Shares of the company fell sharply as Bitcoin extended its sell-off, reflecting Strategy’s role as a leveraged proxy for the cryptocurrency. The stock’s decline also pushed its market valuation below the value of its underlying Bitcoin holdings. This is a key stress signal for the firm’s treasury model. 

Bitcoin Price Chart. Source: CoinGecko

Bitcoin Price Crashes to a Yearly Low of $60,000

MicroStrategy holds approximately 713,500 Bitcoin, acquired at an average cost of about $76,000 per coin. 

With Bitcoin now trading near $60,000, the company’s holdings are roughly 21% below cost basis, translating into billions of dollars in unrealized losses.

While these losses are unrealized and do not force immediate asset sales, they materially weaken MicroStrategy’s equity story. 

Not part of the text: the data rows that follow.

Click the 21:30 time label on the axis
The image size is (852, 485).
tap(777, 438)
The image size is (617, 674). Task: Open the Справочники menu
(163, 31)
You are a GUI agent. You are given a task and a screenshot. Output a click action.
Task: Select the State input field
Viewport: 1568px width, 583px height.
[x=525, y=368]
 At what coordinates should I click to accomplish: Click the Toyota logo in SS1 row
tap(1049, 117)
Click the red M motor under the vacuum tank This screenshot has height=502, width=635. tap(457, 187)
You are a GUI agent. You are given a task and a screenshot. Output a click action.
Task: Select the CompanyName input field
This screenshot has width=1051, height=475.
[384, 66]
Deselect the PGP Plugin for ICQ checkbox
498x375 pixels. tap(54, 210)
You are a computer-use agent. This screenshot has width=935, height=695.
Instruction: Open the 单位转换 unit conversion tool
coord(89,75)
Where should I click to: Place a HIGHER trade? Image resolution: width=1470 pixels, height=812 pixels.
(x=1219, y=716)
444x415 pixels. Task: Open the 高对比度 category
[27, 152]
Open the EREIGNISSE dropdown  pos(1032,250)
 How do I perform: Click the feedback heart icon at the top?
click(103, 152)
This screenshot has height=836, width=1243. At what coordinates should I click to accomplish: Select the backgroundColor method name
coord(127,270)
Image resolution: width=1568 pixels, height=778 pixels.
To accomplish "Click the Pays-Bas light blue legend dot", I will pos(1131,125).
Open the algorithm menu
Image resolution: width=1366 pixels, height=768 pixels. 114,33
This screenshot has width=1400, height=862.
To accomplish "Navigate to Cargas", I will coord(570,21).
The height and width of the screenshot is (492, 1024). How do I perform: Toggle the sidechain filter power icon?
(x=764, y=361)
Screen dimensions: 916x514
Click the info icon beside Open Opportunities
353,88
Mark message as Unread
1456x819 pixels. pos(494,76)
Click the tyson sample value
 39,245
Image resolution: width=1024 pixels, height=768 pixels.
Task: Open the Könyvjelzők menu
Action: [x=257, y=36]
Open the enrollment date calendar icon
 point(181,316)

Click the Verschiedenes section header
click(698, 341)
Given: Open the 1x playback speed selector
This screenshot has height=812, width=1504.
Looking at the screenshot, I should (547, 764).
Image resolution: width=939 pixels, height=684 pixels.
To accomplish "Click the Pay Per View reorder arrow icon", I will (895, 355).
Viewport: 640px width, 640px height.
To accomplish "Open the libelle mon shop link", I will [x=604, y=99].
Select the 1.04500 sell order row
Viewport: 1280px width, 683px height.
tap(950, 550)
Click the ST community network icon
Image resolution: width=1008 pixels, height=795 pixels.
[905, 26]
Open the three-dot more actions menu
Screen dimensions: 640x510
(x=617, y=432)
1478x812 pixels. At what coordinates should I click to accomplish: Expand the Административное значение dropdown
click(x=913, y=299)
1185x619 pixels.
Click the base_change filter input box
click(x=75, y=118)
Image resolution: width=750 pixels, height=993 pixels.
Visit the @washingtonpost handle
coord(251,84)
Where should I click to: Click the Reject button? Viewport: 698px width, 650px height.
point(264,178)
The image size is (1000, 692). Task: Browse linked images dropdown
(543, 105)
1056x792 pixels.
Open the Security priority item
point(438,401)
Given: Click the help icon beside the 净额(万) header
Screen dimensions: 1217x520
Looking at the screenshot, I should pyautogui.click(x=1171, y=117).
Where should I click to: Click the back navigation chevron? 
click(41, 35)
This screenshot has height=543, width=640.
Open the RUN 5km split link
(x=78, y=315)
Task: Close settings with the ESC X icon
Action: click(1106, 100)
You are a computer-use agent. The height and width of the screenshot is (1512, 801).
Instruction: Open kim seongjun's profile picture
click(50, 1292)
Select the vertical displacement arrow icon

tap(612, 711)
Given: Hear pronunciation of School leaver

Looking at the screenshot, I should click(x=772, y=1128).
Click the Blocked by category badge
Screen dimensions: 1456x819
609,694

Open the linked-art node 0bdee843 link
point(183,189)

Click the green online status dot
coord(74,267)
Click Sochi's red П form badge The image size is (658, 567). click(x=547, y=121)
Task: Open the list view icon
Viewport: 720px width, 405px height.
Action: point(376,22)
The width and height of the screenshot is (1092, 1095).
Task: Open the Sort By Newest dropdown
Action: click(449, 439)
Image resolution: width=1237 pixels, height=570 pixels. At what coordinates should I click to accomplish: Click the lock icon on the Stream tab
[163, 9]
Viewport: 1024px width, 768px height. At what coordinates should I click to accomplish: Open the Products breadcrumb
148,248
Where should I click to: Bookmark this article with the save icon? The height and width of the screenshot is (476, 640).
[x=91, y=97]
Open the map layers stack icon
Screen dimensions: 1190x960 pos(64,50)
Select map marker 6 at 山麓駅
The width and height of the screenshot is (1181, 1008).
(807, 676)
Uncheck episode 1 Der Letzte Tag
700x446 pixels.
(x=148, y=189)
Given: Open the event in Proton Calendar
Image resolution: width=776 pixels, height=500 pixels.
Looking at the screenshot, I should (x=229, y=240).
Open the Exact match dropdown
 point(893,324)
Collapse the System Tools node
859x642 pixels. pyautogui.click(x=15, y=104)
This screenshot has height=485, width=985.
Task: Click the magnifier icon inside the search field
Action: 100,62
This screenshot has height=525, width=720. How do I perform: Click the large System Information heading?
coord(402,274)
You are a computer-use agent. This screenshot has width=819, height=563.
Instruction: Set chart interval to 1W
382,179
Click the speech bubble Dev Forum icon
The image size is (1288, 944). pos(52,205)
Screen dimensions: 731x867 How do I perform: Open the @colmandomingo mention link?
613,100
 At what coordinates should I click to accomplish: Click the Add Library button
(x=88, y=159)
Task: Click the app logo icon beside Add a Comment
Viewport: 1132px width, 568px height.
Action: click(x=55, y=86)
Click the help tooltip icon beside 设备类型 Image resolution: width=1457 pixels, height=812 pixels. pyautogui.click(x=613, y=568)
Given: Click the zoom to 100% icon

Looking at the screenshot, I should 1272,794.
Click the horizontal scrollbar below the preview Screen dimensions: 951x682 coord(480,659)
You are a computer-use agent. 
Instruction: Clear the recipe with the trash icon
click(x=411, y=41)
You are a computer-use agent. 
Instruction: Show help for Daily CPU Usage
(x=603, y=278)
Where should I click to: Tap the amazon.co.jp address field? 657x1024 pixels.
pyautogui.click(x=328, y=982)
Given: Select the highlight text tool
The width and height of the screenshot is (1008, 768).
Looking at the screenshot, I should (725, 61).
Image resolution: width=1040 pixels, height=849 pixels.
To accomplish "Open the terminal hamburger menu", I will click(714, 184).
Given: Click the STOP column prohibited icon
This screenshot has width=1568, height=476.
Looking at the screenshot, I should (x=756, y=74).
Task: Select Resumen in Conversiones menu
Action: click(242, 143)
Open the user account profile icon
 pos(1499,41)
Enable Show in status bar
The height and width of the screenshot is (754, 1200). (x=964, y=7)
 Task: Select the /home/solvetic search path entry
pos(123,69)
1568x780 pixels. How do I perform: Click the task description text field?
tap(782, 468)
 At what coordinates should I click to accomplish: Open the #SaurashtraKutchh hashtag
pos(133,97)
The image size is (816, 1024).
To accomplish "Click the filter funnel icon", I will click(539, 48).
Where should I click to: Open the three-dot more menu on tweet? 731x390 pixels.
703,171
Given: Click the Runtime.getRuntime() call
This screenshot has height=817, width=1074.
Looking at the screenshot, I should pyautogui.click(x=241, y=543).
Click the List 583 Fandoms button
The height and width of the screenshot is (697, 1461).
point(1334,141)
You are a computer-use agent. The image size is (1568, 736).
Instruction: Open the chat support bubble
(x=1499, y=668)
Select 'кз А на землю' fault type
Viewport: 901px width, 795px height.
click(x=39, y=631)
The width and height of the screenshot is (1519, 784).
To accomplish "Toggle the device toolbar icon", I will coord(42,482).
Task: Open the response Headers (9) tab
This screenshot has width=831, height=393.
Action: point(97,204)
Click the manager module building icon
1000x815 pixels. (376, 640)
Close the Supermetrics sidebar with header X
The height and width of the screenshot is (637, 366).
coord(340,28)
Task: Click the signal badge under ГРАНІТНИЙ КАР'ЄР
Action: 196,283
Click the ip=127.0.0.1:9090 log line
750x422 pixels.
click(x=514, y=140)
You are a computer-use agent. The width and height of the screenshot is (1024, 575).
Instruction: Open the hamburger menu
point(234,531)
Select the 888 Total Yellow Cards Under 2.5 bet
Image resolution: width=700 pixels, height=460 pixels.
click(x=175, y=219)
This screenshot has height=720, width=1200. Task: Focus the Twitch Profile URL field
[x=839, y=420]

The drawdown also shifts investor focus from long-term accumulation to short-term financial resilience.

Bitcoin is Now $16,000 Below MicroStrategy’s Average Purchase Price. Source: Strategy

Market Premium Collapses Below Asset Value

A more immediate concern is MicroStrategy’s market net asset value (mNAV), which has fallen to roughly 0.87x. This means the stock now trades at a discount to the value of the Bitcoin on its balance sheet.

That discount matters because MicroStrategy’s strategy relies heavily on issuing equity at a premium to fund additional Bitcoin purchases. 

With the premium gone, issuing new shares would be dilutive rather than accretive, effectively freezing the company’s primary growth mechanism.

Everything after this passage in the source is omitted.